• When: 07/05/2018
  • QIC: Montross
  • PAX: Medicine Woman, Volt, HIPAA, Sparky

Happy Belated Birthday America. Obviously most of Folsom celebrated pretty hard. Between a Murph yesterday morning, working out with The Fort, and whatever other extracurricular activities the PAX found their way into, the fartsack was an unstoppable force. I let everyone know today would be no running, just a physical old-school beating, inspired by the Painlab. I arrive a few minutes early to setup the boombox (because, it’s Painlab) and the parking lot is EMPTY. No one. No Huck. No Roadie. No Medicine Woman. No Volt….wait, there’s Volt and HIPAA. We have a workout now. Medicine Woman pulls in at 5:29 and 45 seconds. I blasted on Twitter that it would be all body-weight work and suggest to bring a vest if you ‘needed a little extra work’. HIPAA was vested for this workout. Props to you brother! Let’s get to work.

Warm-a-rama

  • Quick mosey direct to the amphitheater…no trails, no loop, nothing…just jog straight down the hill.
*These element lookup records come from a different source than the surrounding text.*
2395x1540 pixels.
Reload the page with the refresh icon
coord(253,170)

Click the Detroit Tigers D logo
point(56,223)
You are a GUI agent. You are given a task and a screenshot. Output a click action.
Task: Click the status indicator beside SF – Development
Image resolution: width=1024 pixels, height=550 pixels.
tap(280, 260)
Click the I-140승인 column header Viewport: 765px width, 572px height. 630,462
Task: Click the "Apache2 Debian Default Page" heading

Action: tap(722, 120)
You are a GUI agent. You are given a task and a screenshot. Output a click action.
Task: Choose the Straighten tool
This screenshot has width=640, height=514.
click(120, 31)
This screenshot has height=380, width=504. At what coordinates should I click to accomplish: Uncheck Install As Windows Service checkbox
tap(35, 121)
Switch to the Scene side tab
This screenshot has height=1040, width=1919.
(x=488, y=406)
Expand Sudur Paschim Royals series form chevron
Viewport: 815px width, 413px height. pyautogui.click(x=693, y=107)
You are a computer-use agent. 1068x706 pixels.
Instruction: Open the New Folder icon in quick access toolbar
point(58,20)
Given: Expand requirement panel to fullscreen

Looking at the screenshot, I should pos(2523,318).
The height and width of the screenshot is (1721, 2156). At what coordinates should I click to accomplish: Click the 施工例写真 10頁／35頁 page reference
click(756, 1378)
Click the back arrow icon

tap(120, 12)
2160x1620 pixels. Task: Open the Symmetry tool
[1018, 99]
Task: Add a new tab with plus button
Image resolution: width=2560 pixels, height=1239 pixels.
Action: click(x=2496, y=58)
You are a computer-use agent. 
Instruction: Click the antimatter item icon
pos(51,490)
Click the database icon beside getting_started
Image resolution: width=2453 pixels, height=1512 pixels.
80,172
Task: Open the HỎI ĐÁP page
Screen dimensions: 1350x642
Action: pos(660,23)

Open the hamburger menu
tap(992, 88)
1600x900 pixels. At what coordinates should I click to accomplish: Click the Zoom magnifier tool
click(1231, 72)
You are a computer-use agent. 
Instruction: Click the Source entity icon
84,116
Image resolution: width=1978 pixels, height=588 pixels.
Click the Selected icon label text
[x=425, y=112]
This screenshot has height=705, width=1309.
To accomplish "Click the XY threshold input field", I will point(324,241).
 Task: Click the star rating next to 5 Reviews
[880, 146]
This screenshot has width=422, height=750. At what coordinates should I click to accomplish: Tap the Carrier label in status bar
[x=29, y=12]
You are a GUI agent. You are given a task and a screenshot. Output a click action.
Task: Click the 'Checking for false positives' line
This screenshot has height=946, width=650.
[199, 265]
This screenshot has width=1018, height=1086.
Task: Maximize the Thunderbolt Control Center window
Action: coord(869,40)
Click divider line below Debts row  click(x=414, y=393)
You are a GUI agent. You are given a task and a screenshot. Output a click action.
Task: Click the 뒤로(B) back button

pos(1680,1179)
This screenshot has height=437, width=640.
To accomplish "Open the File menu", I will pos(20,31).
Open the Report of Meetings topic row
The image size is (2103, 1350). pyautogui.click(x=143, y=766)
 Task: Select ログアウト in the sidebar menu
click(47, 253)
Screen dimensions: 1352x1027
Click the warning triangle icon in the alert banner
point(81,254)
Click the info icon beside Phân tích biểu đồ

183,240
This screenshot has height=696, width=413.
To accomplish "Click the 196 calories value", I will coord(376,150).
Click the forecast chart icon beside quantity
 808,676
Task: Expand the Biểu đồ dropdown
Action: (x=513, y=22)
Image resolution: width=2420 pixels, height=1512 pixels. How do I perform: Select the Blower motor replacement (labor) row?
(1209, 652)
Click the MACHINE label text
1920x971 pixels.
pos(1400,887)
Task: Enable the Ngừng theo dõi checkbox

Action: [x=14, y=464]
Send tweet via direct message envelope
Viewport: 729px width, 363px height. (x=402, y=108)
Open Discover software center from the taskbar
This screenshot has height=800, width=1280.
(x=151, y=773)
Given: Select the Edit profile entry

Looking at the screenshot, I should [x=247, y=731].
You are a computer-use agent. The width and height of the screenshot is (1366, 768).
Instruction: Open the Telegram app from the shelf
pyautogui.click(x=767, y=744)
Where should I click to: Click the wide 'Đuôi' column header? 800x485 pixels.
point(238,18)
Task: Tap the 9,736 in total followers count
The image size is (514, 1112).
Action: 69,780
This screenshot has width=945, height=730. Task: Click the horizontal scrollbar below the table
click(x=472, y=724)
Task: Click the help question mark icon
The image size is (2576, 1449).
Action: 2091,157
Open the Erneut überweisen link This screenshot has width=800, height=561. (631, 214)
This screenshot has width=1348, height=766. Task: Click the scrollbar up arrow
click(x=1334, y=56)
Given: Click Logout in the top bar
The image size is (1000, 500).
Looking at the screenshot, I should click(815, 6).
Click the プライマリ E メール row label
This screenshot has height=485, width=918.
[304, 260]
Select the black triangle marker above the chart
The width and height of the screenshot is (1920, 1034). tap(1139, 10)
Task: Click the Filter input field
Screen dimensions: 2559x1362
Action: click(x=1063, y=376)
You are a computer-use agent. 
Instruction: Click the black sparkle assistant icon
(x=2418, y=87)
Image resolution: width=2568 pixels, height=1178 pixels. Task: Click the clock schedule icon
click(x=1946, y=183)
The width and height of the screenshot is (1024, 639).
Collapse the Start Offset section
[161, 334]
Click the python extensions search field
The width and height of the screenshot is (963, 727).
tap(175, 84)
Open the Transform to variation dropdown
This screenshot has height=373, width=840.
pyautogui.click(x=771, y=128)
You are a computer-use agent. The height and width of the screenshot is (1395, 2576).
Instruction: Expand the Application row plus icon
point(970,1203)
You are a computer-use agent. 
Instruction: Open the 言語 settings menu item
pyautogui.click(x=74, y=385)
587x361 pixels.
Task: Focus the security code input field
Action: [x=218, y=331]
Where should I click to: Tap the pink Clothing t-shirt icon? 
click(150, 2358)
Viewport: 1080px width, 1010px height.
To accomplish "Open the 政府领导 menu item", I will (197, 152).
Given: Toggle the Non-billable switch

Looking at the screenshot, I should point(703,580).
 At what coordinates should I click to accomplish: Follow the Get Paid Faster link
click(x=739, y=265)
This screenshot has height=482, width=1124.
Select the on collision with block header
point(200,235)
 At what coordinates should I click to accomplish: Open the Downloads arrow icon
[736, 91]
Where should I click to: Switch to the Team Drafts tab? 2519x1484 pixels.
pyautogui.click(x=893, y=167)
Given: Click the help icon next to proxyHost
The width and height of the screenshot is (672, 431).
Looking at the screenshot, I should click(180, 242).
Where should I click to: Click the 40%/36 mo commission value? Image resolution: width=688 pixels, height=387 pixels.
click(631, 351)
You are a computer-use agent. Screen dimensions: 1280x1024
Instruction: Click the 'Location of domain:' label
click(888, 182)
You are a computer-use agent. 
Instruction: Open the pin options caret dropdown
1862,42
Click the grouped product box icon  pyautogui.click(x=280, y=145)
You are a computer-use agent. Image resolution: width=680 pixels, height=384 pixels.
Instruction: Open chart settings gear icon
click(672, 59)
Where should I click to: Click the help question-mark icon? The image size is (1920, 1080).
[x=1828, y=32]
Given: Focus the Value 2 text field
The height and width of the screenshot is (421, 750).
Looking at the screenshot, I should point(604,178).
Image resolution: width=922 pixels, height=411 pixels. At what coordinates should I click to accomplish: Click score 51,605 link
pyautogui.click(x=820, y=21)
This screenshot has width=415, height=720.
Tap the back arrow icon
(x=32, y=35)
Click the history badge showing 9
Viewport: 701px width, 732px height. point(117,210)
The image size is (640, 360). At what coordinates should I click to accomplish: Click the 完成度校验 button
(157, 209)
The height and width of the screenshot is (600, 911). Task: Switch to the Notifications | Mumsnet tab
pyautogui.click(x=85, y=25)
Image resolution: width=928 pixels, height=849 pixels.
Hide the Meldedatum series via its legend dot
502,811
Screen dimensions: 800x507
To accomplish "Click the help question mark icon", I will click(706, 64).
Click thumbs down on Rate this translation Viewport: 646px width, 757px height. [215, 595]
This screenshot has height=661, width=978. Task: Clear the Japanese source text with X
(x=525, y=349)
Adjust the tunes.
  • SSH 10 IC
  • Imperial Walkers 10 IC
  • Toy Soldiers 10 IC (these last 2 were for me, to be honest…I wanted to get my legs and hips loose)
  • Moroccan Night Clubs (this was for MW and Volt…I know they were sore coming off the Murph)
  • Various shoulder/arm stretches – again, to help MW and Volt loosen up

Thang

This is basically all circuit work today fellas. 4 exercise per circuit, do each circuit 3 times, move to the next. I gave them about 30 seconds after the burpees to recover…maybe a minute as we got toward the end. The pace was quick. Hard rock music is cranking the whole time.

Circuit 1 – 3 sets
– Hip Slappers – 15 IC
– World War 1 Situps – 15 single count
– Mike Tysons – 15 IC
– Burpees – 5 OYO

The hip slappers were a fan favorite this morning! PAX were falling off the wall and struggling during the 2nd and 3rd set. The shoulders were toast from yesterdays workouts. They got back up though! Those extra 5 to get to 15 seemed to be the extra needed to really punish the PAX. Way to push guys.

Circuit 2 – 3 sets
– Dips – 15 IC
– Imperial Squats – 15 IC (basically, 15 each leg)
– Merkins – 10 single count (props to HIPAA for taking my challenge of Derkins on the first set)
– Burpees 5 OYO

Ol’ Sparky shows up with a vest on during circuit 2. We gave him a hard time about it but AT LEAST HE DID SHOW UP! Sparky did a few extra burpees to catch up. It was somewhere during these sets that Medicine Woman was getting crabby. You know how it goes when she gets some sand in her V. She may have taken a short nap on the wall during recovery but he got back after it! Push on men. We’re 2/3 of the way there.

Circuit 3 – 3 sets
– LBCs – 20 IC
– Sandy Vs – 15 single count
– Banana Crunch-thingies (the exercise of the month) – I called 10 IC, called Omaha on #8 during the 2nd set, replaced with Freddie Mercuries on the last set. Those SUCK!
– Burpees – 5 OYO – Being honest, I called Walmart Burpees but there were questions on my form. I will need some tutelage from Slaw on these! Called the quick audible and we moved on. After the Banana-rama-crunches-thingies, I wasn’t up for arguing.

Fellowship mosey back to the parking log

Pledge

We were out of time but 22 for the Vets – as someone (I believe Volt) said, they made time for us, we’ll make time for them. Aye!

Time!

Sparky did take off on a mosey afterward to make up for lost time. I know we give you a hard time but I’m glad you made it out!

COT – MW has a sort-of-family member we prayed for…not sure if I should put the details here but they are making some big decisions, we pray they make the right one. Volt has a friend of the family who just had a heart attack. Other prayer concerns – each other, those on vacation. YHC took us out in prayer

Moleskin

I did some testing when I co-Q’d with Pastor Clever last week, getting a feel for how I would want to run a workout like this (with no running). I also went to Painlab for Bedpan’s VQ last Saturday. I learned a lot from both as well as my trip to Painlab with HIPAA at the convergence. With that, I started putting my plan together earlier this week. My goal was to keep a good pace to keep the heart rates up and make sure everyone walked away with a good workout, despite not running at all. I mapped it out, timed it, and sent to HIPAA for some feedback. I learned a lot today and I think it turned out well. As the Q of a workout, I feel it is my responsibility to bring a workout that will be challenging to everyone. As we sharpen each other out there each morning (or afternoon for the Midoriyama men), keep learning from each other and looking for new ways to get it done. That being said, I really hope I’m back to mixing in some running sooner than later. It’s an honor to be part of this group.